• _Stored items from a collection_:
BEGIN

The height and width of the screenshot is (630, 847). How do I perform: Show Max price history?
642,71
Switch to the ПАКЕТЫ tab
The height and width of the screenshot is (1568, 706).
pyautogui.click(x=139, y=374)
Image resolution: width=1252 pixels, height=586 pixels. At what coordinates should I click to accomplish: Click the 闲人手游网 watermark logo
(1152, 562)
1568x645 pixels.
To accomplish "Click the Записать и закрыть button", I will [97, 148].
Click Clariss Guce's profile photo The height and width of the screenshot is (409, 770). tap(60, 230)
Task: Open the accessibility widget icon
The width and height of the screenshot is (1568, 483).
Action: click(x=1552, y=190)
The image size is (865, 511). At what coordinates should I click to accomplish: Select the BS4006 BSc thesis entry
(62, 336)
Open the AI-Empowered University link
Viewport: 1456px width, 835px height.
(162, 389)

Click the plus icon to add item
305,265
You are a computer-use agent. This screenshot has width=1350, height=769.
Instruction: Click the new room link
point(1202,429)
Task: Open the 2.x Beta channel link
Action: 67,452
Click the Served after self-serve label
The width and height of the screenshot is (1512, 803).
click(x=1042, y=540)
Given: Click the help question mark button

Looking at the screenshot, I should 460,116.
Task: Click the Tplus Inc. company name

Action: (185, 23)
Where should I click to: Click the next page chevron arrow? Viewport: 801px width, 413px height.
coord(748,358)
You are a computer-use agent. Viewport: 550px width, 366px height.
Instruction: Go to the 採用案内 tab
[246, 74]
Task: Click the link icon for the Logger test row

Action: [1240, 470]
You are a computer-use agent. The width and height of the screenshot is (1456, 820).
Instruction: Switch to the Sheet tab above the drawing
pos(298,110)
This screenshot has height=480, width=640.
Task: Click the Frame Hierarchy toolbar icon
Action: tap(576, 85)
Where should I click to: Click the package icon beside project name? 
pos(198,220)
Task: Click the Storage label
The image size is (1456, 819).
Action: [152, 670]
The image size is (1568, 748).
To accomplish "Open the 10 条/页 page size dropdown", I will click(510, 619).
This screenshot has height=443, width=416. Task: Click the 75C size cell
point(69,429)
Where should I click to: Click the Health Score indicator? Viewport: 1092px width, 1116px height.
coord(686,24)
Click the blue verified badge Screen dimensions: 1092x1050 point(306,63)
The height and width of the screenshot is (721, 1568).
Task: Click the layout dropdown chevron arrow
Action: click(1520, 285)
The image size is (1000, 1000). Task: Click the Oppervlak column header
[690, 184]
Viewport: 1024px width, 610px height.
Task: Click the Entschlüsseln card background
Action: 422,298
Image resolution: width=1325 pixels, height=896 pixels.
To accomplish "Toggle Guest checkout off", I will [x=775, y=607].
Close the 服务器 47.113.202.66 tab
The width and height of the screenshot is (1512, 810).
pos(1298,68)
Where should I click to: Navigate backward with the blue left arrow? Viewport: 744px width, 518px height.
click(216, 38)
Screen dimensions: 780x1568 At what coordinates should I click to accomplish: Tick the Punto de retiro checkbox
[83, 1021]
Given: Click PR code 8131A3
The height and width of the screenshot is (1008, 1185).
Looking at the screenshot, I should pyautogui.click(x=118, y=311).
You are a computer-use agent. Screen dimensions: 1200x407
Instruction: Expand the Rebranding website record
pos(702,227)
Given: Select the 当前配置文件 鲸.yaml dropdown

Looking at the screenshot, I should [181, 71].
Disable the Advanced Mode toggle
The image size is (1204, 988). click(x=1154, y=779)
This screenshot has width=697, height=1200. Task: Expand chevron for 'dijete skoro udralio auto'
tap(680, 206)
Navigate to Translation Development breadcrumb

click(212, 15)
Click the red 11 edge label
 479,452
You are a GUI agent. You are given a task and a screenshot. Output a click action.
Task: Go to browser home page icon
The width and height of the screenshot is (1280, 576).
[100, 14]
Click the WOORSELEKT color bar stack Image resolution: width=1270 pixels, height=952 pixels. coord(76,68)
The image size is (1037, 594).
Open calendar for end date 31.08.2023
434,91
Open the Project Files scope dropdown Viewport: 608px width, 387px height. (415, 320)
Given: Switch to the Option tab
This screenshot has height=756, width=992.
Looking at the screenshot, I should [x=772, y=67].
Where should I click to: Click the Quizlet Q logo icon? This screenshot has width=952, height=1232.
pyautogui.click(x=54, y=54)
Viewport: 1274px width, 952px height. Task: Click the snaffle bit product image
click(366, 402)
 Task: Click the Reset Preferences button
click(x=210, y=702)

END

Every entry is to be restated exactly, with no line dropped.

• _ANSWER BELOW_:
The height and width of the screenshot is (630, 847). How do I perform: Show Max price history?
642,71
Switch to the ПАКЕТЫ tab
The height and width of the screenshot is (1568, 706).
pyautogui.click(x=139, y=374)
Image resolution: width=1252 pixels, height=586 pixels. At what coordinates should I click to accomplish: Click the 闲人手游网 watermark logo
(1152, 562)
1568x645 pixels.
To accomplish "Click the Записать и закрыть button", I will [97, 148].
Click Clariss Guce's profile photo The height and width of the screenshot is (409, 770). tap(60, 230)
Task: Open the accessibility widget icon
The width and height of the screenshot is (1568, 483).
Action: click(x=1552, y=190)
The image size is (865, 511). At what coordinates should I click to accomplish: Select the BS4006 BSc thesis entry
(62, 336)
Open the AI-Empowered University link
Viewport: 1456px width, 835px height.
(162, 389)

Click the plus icon to add item
305,265
You are a computer-use agent. This screenshot has width=1350, height=769.
Instruction: Click the new room link
point(1202,429)
Task: Open the 2.x Beta channel link
Action: 67,452
Click the Served after self-serve label
The width and height of the screenshot is (1512, 803).
click(x=1042, y=540)
Given: Click the help question mark button

Looking at the screenshot, I should 460,116.
Task: Click the Tplus Inc. company name

Action: (185, 23)
Where should I click to: Click the next page chevron arrow? Viewport: 801px width, 413px height.
coord(748,358)
You are a computer-use agent. Viewport: 550px width, 366px height.
Instruction: Go to the 採用案内 tab
[246, 74]
Task: Click the link icon for the Logger test row

Action: [1240, 470]
You are a computer-use agent. The width and height of the screenshot is (1456, 820).
Instruction: Switch to the Sheet tab above the drawing
pos(298,110)
This screenshot has height=480, width=640.
Task: Click the Frame Hierarchy toolbar icon
Action: tap(576, 85)
Where should I click to: Click the package icon beside project name? 
pos(198,220)
Task: Click the Storage label
The image size is (1456, 819).
Action: [152, 670]
The image size is (1568, 748).
To accomplish "Open the 10 条/页 page size dropdown", I will click(510, 619).
This screenshot has height=443, width=416. Task: Click the 75C size cell
point(69,429)
Where should I click to: Click the Health Score indicator? Viewport: 1092px width, 1116px height.
coord(686,24)
Click the blue verified badge Screen dimensions: 1092x1050 point(306,63)
The height and width of the screenshot is (721, 1568).
Task: Click the layout dropdown chevron arrow
Action: click(1520, 285)
The image size is (1000, 1000). Task: Click the Oppervlak column header
[690, 184]
Viewport: 1024px width, 610px height.
Task: Click the Entschlüsseln card background
Action: 422,298
Image resolution: width=1325 pixels, height=896 pixels.
To accomplish "Toggle Guest checkout off", I will [x=775, y=607].
Close the 服务器 47.113.202.66 tab
The width and height of the screenshot is (1512, 810).
pos(1298,68)
Where should I click to: Navigate backward with the blue left arrow? Viewport: 744px width, 518px height.
click(216, 38)
Screen dimensions: 780x1568 At what coordinates should I click to accomplish: Tick the Punto de retiro checkbox
[83, 1021]
Given: Click PR code 8131A3
The height and width of the screenshot is (1008, 1185).
Looking at the screenshot, I should pyautogui.click(x=118, y=311).
You are a computer-use agent. Screen dimensions: 1200x407
Instruction: Expand the Rebranding website record
pos(702,227)
Given: Select the 当前配置文件 鲸.yaml dropdown

Looking at the screenshot, I should [181, 71].
Disable the Advanced Mode toggle
The image size is (1204, 988). click(x=1154, y=779)
This screenshot has width=697, height=1200. Task: Expand chevron for 'dijete skoro udralio auto'
tap(680, 206)
Navigate to Translation Development breadcrumb

click(212, 15)
Click the red 11 edge label
 479,452
You are a GUI agent. You are given a task and a screenshot. Output a click action.
Task: Go to browser home page icon
The width and height of the screenshot is (1280, 576).
[100, 14]
Click the WOORSELEKT color bar stack Image resolution: width=1270 pixels, height=952 pixels. coord(76,68)
The image size is (1037, 594).
Open calendar for end date 31.08.2023
434,91
Open the Project Files scope dropdown Viewport: 608px width, 387px height. (415, 320)
Given: Switch to the Option tab
This screenshot has height=756, width=992.
Looking at the screenshot, I should [x=772, y=67].
Where should I click to: Click the Quizlet Q logo icon? This screenshot has width=952, height=1232.
pyautogui.click(x=54, y=54)
Viewport: 1274px width, 952px height. Task: Click the snaffle bit product image
click(366, 402)
 Task: Click the Reset Preferences button
click(x=210, y=702)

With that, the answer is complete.